> **Task prompt**:
Your answer must consist solely of the line containing "Screen dimensions: 562x392" and all subsequent lines through the end of the entries, reproduced exactly.

> **Recorded data**:
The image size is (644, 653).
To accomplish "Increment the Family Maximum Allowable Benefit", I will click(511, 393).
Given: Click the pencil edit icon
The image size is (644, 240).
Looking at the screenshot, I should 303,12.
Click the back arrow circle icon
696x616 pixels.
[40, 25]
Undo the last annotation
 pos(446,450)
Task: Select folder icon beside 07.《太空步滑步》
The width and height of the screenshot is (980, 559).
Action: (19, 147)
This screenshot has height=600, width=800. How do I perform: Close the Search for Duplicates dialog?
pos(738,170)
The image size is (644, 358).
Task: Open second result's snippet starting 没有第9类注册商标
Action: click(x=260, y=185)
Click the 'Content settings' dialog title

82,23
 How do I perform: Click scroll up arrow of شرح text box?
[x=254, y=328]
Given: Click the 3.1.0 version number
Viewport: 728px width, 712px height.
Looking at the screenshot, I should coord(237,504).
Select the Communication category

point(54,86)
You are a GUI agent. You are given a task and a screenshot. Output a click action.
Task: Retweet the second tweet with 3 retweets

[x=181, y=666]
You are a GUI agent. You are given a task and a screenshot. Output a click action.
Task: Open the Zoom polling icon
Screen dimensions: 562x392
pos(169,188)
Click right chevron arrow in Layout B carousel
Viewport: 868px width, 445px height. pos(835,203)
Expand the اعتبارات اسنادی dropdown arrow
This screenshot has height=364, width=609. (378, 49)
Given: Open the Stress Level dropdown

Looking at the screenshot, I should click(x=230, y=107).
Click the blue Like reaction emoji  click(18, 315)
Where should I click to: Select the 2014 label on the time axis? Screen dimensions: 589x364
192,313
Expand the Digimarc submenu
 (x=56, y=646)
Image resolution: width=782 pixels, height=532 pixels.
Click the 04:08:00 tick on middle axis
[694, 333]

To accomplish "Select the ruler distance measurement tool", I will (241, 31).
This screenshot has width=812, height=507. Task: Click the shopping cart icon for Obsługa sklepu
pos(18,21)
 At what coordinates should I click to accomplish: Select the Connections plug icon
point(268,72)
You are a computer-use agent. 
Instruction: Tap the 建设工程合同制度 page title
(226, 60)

> **Solution to this exercise**:
Screen dimensions: 562x392
pos(169,188)
Click right chevron arrow in Layout B carousel
Viewport: 868px width, 445px height. pos(835,203)
Expand the اعتبارات اسنادی dropdown arrow
This screenshot has height=364, width=609. (378, 49)
Given: Open the Stress Level dropdown

Looking at the screenshot, I should click(x=230, y=107).
Click the blue Like reaction emoji  click(18, 315)
Where should I click to: Select the 2014 label on the time axis? Screen dimensions: 589x364
192,313
Expand the Digimarc submenu
 (x=56, y=646)
Image resolution: width=782 pixels, height=532 pixels.
Click the 04:08:00 tick on middle axis
[694, 333]

To accomplish "Select the ruler distance measurement tool", I will (241, 31).
This screenshot has width=812, height=507. Task: Click the shopping cart icon for Obsługa sklepu
pos(18,21)
 At what coordinates should I click to accomplish: Select the Connections plug icon
point(268,72)
You are a computer-use agent. 
Instruction: Tap the 建设工程合同制度 page title
(226, 60)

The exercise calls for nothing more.